Outro item do edital que chama a atenção são as chamadas “obras de arte especiais”, as quais vão consumir R$ 101,5 milhões. O edital não especifica o que serão exatamente essas obras.
Mas, parte deste dinheiro deve ser destinado a uma grande área de estacionamento para caminhões, já que existe a previsão de que centenas de veículos de carga passem diariamente pela rota bioceânica, indo ou vindo do Paraguai, Argentina e Chile.
Somente estes três itens (terraplenagem, aduana e obras de arte) vão consumir 79,2% do montante da obra. Ainda de acordo com a licitação, a pavimentação propriamente dita dos 13 quilômetros vai custar “apenas” R$ 23,3 milhões, o que corresponde a 4,9% do custo total.
A ponte sobre o Rio Paraguai terá 1,3 mil metros e cerca de 70% dos trabalhos estão concluídos. E, por conta do atraso de seis Meses no início dos trabalhos do acesso, é provável que a ponte fique pronta bem antes da via de acesso.
Por conta das cheias, o projeto de engenharia prevê a construção de seis pontes de concreto para vazão da água.
Ponte sobre o Rio Paraguai, em Porto Murtinho, está com cerca de 70% dos trabalhos concluídos (foto Toninho Ruiz (arquivo)ROTA
A Rota Bioceânica é um corredor rodoviário com extensão de 2,4 mil quilômetros que ligará os dois maiores oceanos do planeta, Atlântico e Pacífico, partindo do Brasil e chegando aos portos de Antofagasta e Iquique, no Chile, passando pelo Paraguai e pela Argentina.

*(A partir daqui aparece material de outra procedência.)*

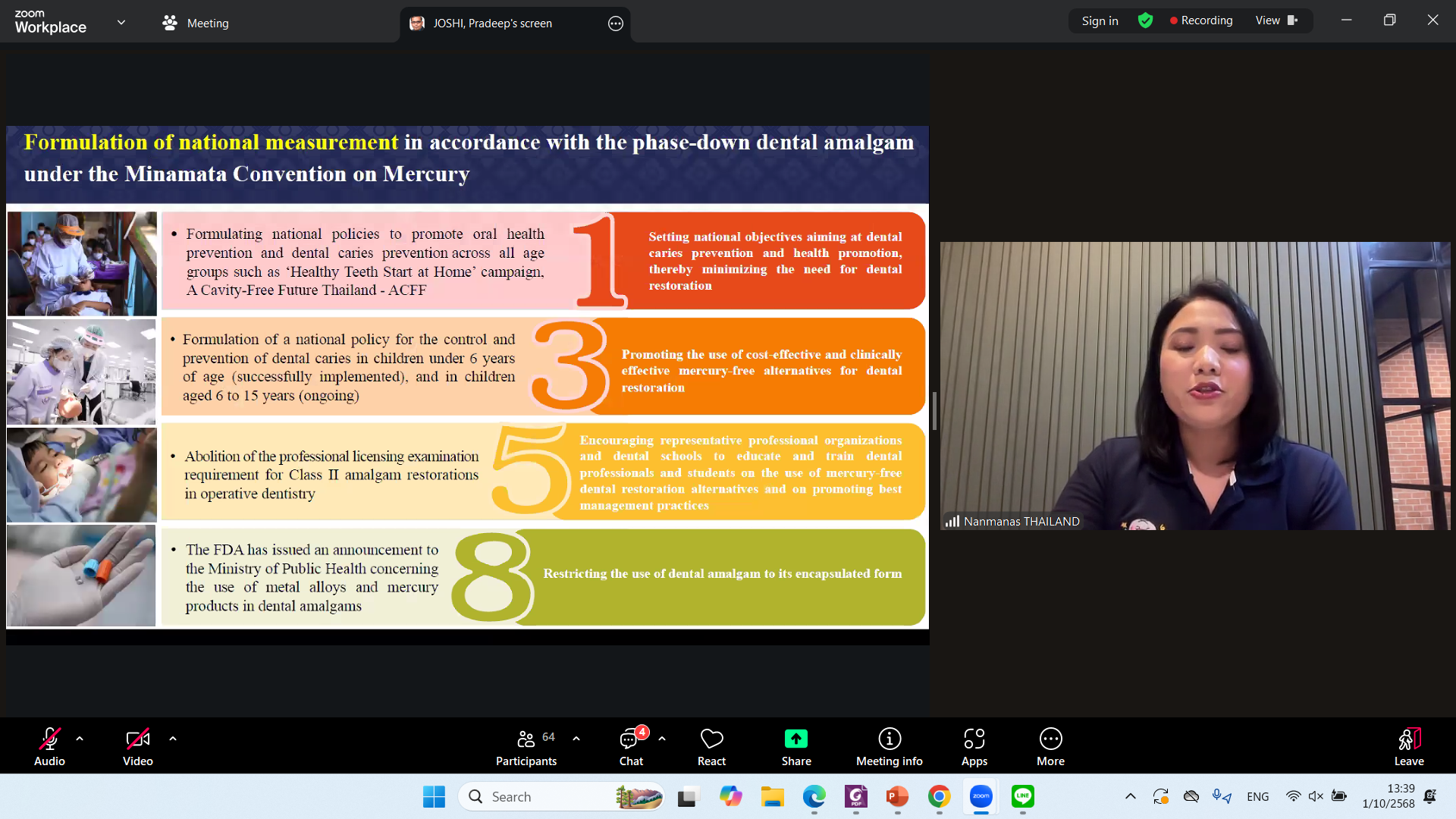Expand audio settings chevron next to Audio
This screenshot has height=819, width=1456.
[80, 738]
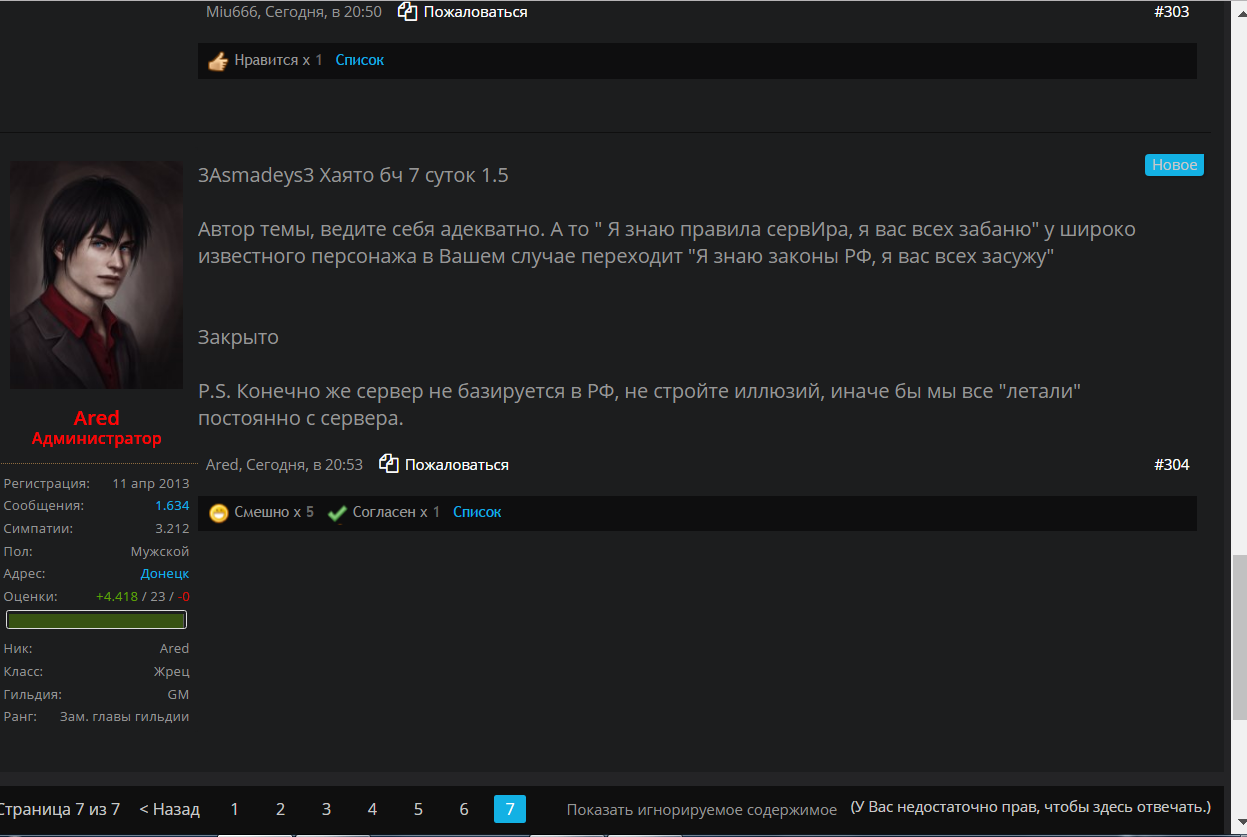Click the report icon on post #303
1247x837 pixels.
(x=407, y=12)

O projeto que começou a ser debatido em 2014 e que iniciou em 2017 tem a promessa de ampliar a relação comercial do Estado com países asiáticos e sul-americanos.
Conforme estudo da Universidade Federal de Mato Grosso do Sul (UFMS), os custos para o envio da produção sul-mato-grossense serão reduzidos, além do tempo de viagem, que será encurtado em até 17 dias rumo ao mercado asiático.
A Rota Bioceânica, conforme os mais otimistas, terá potencial para movimentar US$ 1,5 bilhão por ano em exportações de carnes, açúcar, farelo de soja e couros para os outros países por onde passará.
O Correio do Estado procurou o consórcio responsável pelas obras do contorno rodoviário em busca de informações sobre possível atraso no cronograma por conta da cheia do Rio Paraguai, mas até a publicação da reportagem não obteve retorno.